Work required: Among the lines below, tally those holding the string "target" and give the total only.

Data extracted from a collection:
# # # # #
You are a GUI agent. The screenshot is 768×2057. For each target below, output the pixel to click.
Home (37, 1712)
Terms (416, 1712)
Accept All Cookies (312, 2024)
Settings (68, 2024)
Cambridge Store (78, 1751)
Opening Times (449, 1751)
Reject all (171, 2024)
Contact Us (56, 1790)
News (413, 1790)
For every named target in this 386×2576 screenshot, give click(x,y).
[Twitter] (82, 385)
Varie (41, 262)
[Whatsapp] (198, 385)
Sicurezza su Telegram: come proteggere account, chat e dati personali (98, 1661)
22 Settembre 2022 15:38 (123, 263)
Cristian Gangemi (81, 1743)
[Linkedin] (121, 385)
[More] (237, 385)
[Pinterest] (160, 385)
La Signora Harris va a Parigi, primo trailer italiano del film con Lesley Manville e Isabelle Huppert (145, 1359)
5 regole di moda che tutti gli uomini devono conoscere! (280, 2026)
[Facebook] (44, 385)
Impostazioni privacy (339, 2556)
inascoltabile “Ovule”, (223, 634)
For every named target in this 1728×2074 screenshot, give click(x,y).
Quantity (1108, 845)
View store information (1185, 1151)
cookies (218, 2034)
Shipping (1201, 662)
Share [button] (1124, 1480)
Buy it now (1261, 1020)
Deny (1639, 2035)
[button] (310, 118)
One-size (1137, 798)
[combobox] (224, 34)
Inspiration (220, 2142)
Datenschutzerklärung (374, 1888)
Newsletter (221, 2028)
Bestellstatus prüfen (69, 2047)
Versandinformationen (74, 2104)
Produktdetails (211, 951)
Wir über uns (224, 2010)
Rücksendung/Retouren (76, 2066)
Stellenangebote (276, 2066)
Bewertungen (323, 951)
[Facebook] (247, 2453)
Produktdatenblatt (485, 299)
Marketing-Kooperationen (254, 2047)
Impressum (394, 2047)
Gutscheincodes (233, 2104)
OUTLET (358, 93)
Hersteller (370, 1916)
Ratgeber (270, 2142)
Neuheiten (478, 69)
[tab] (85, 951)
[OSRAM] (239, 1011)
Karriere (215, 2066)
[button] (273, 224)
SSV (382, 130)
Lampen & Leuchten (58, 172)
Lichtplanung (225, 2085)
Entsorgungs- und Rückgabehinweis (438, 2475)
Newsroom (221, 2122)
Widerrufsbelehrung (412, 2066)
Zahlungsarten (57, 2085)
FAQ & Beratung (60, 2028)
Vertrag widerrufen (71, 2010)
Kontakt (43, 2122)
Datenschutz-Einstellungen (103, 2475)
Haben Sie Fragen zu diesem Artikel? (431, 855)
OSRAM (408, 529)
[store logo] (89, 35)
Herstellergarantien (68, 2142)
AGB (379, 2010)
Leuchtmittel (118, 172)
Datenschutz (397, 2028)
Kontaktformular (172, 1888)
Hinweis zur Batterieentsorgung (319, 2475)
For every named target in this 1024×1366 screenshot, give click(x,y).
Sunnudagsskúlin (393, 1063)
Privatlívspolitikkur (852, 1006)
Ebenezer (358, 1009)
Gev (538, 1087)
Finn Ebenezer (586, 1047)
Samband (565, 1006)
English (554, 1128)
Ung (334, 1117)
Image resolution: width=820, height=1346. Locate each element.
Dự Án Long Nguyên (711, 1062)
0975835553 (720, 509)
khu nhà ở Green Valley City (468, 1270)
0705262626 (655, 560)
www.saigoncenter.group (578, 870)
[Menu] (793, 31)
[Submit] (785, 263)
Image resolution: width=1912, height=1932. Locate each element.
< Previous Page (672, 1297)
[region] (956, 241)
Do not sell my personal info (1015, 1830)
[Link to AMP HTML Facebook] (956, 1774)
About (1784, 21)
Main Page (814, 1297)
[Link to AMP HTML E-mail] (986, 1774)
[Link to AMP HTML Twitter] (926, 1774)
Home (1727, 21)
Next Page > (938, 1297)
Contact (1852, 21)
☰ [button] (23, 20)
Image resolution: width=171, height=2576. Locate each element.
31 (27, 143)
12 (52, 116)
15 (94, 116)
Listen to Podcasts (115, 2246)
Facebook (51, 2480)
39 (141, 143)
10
# # # # #
Worked solution: 4